- TASK INSTRUCTIONS: State, as one number, how many lines in these records hold "agent".

[Stored data]

* * * * * * * * *

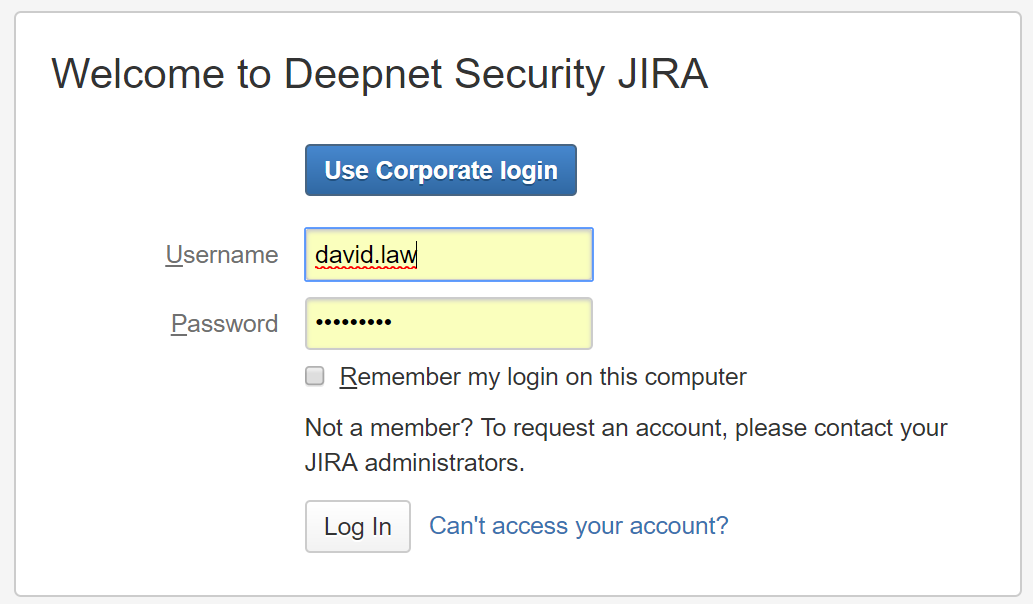This screenshot has width=1033, height=604.
Task: Click the Remember my login label text
Action: tap(543, 377)
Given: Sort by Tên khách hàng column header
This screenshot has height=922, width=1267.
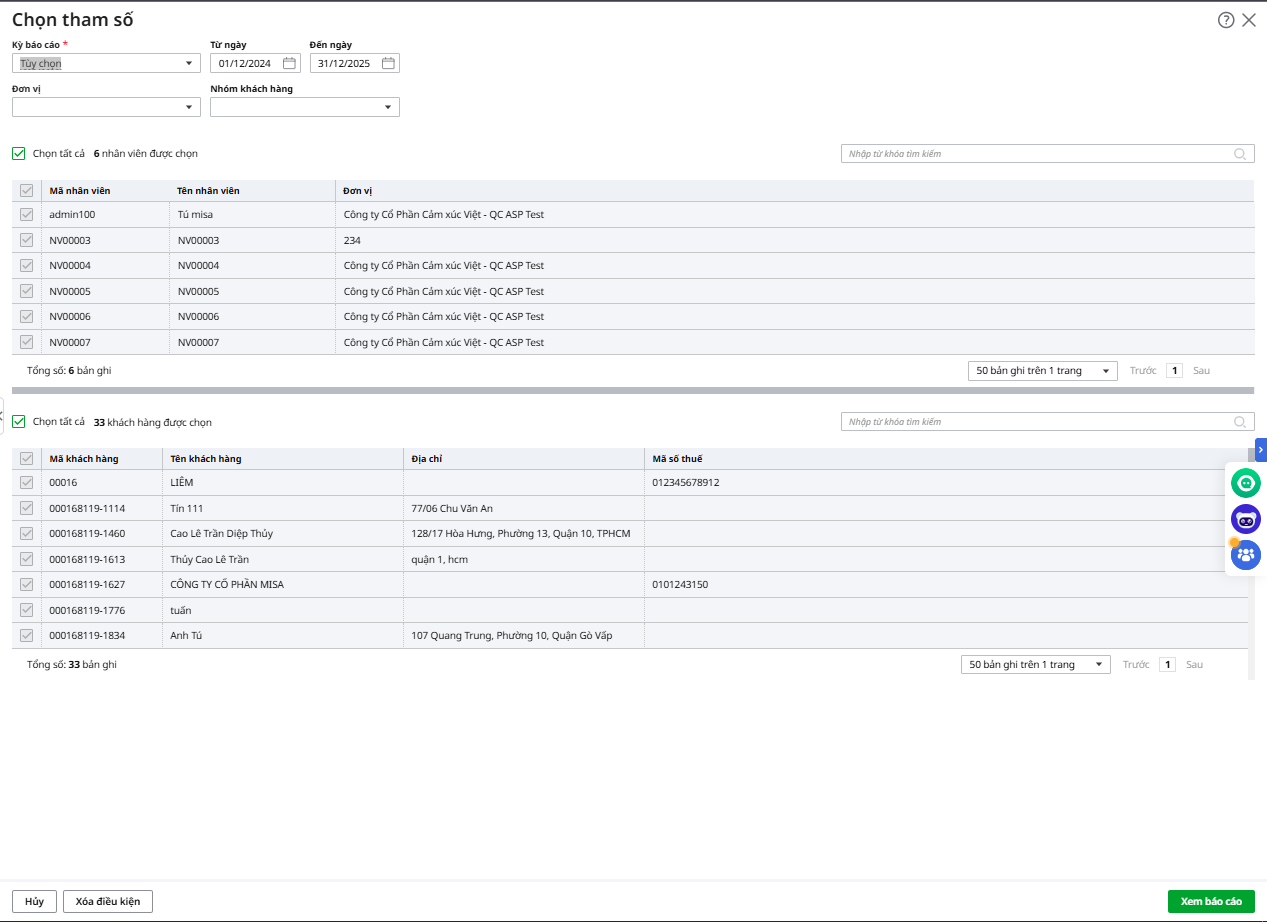Looking at the screenshot, I should pyautogui.click(x=206, y=459).
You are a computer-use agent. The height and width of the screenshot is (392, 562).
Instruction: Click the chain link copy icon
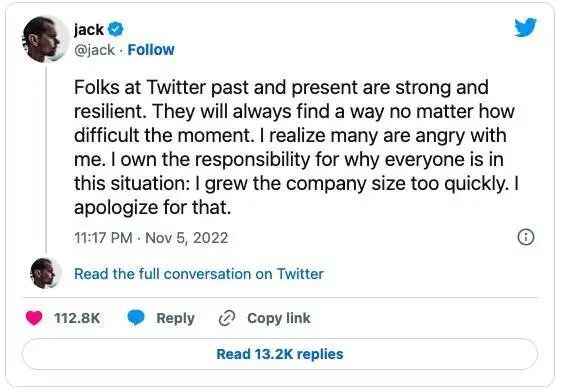[x=227, y=318]
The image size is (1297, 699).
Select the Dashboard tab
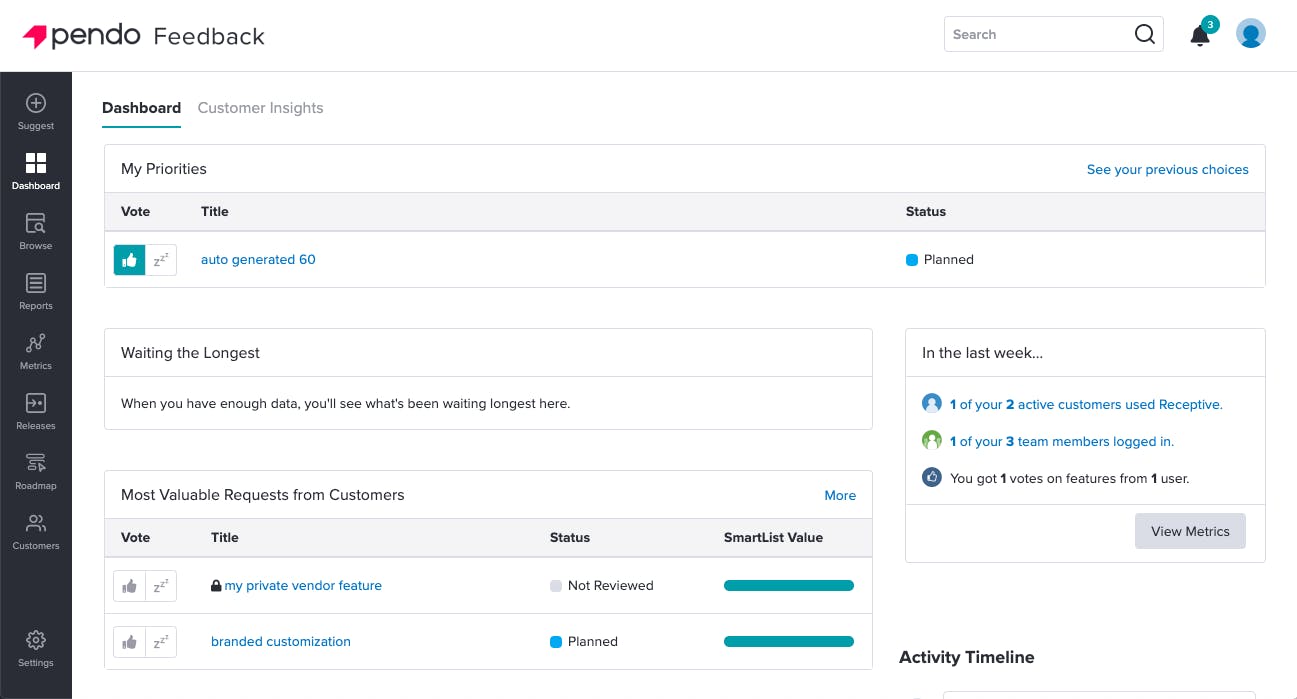point(141,108)
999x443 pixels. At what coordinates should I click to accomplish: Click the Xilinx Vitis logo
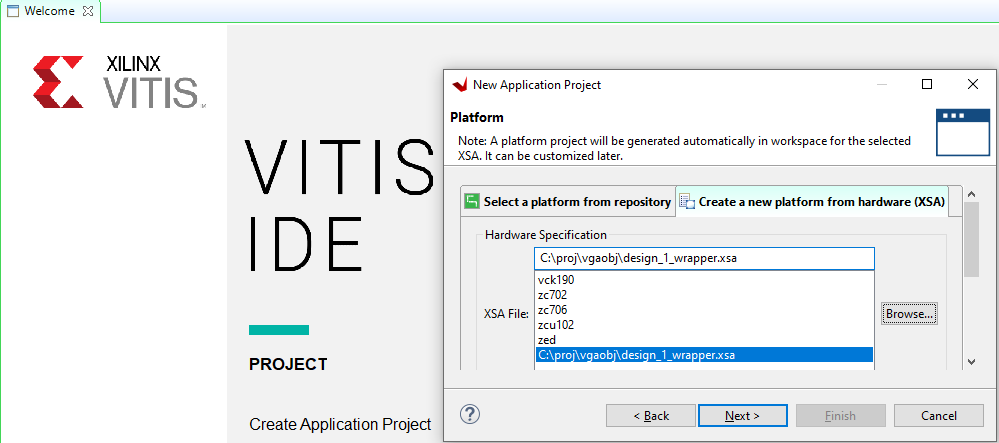pos(120,82)
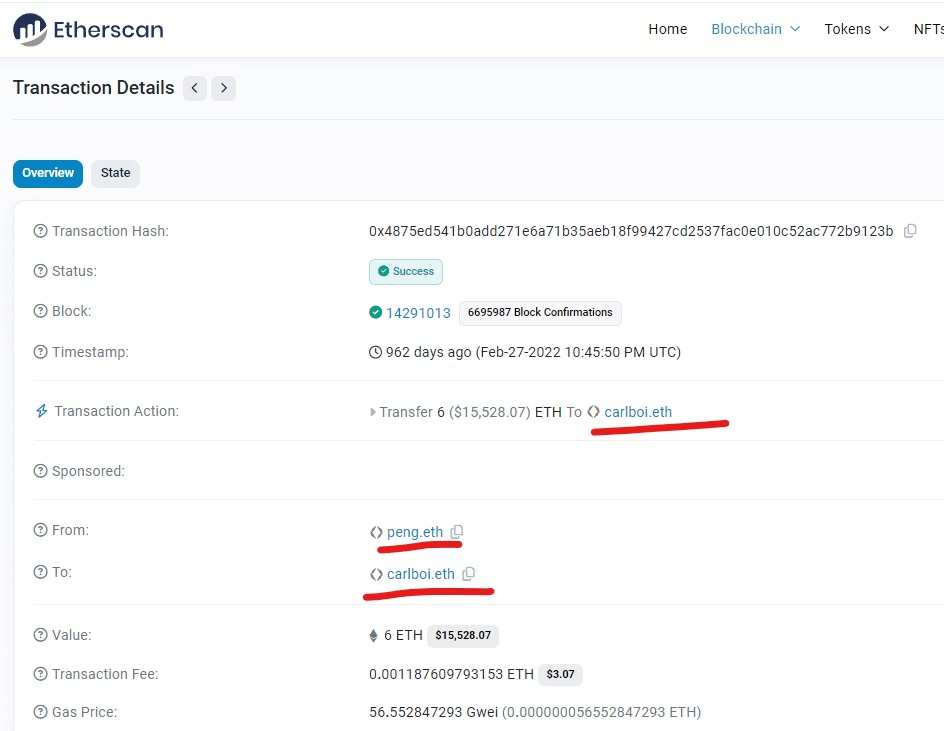Select the Overview tab

[48, 173]
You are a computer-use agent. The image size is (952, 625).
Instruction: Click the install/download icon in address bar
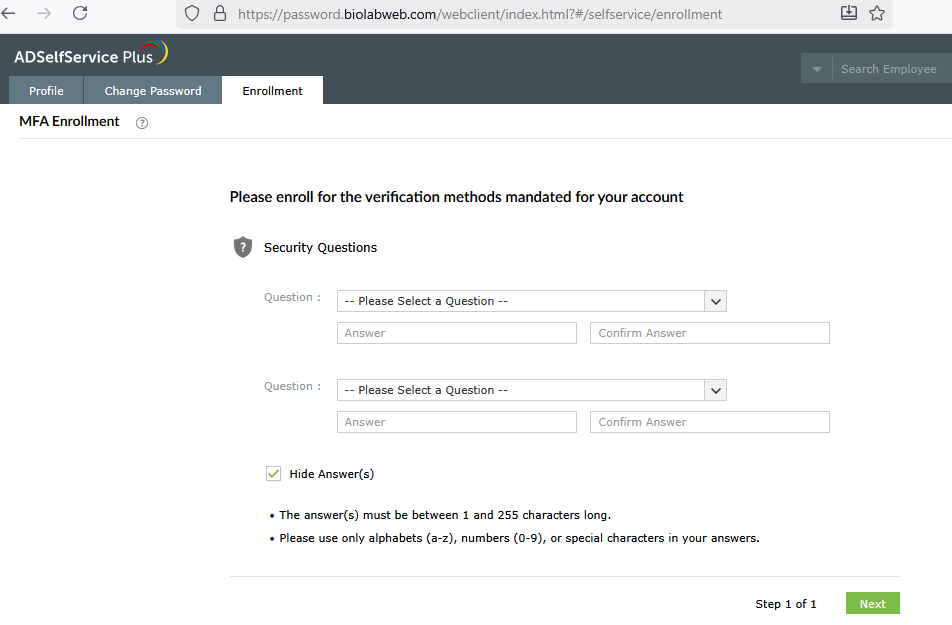[x=848, y=13]

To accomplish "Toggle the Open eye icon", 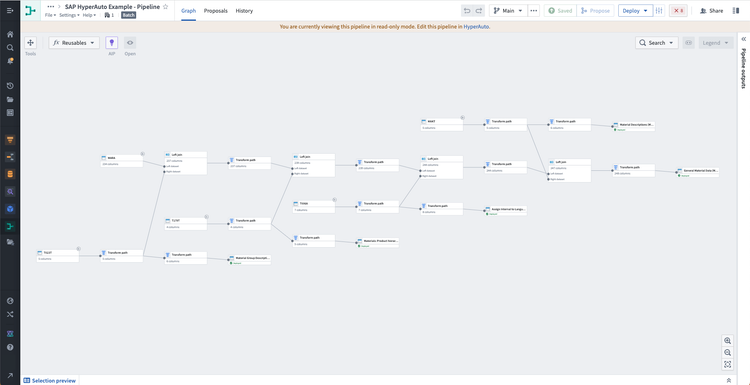I will tap(130, 43).
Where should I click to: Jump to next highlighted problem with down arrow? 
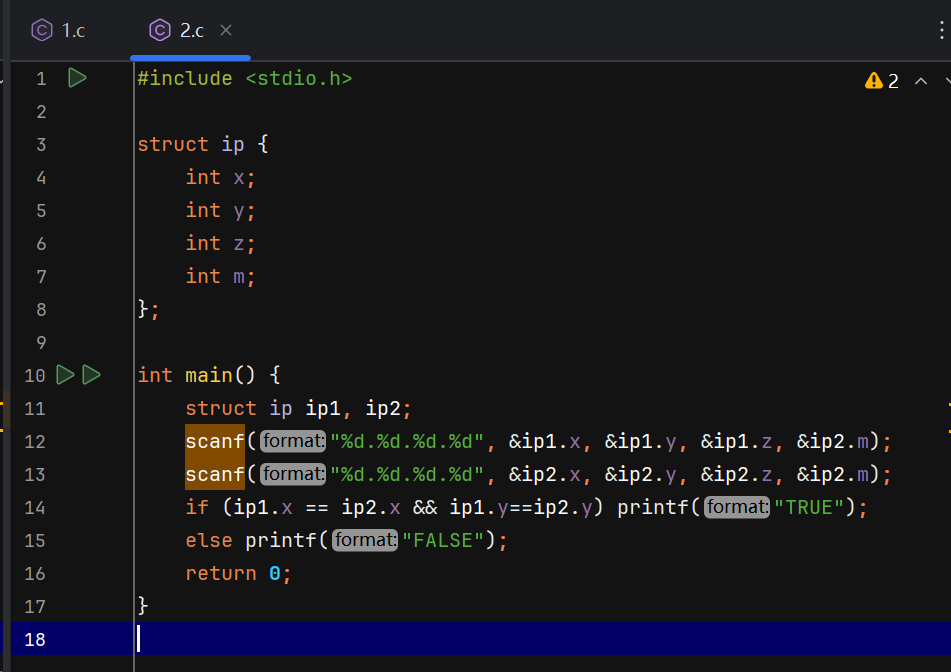pos(945,81)
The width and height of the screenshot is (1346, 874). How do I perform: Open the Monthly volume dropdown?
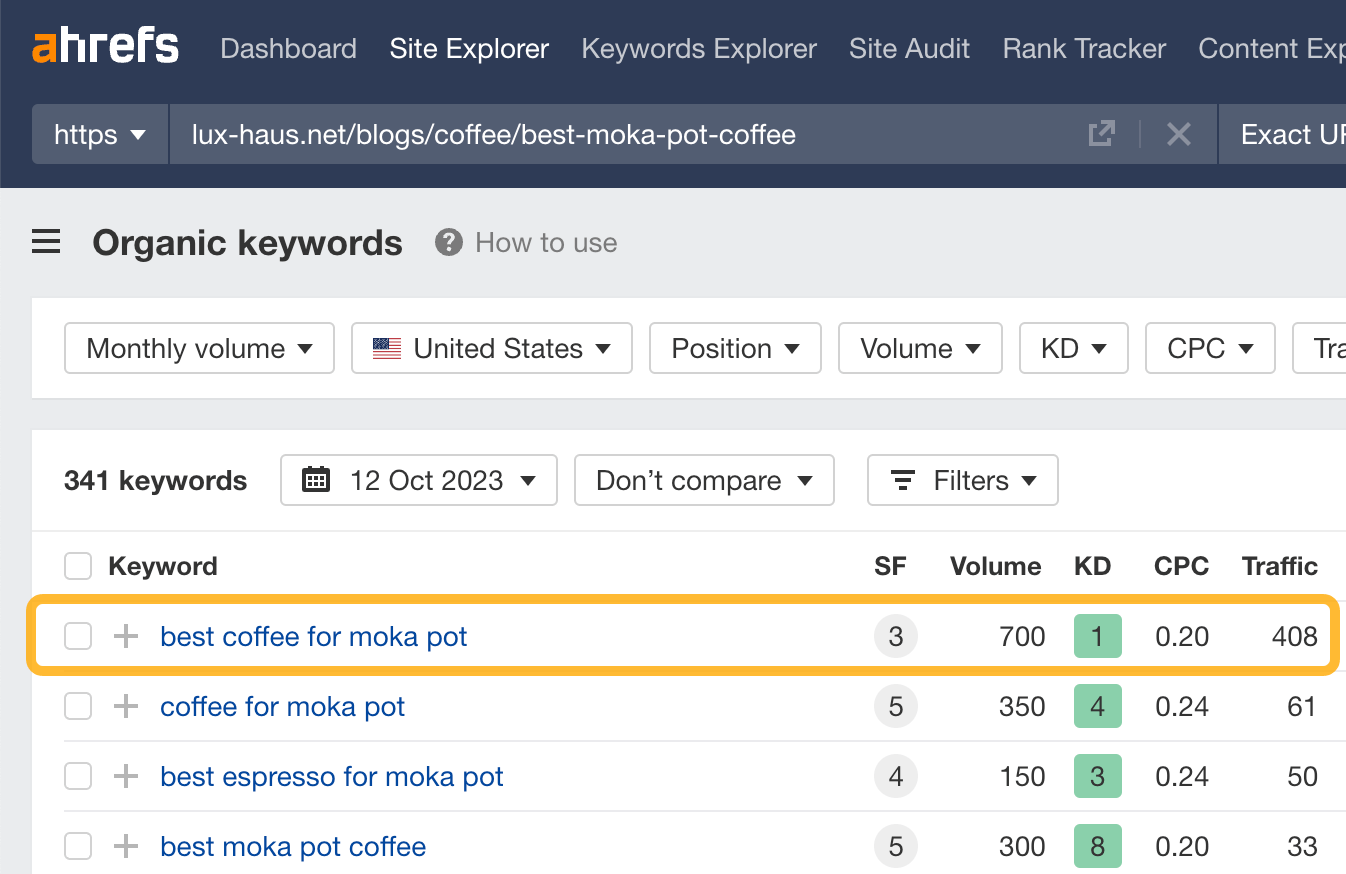(198, 348)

* * * * * * * * *

- THE ANSWER: 2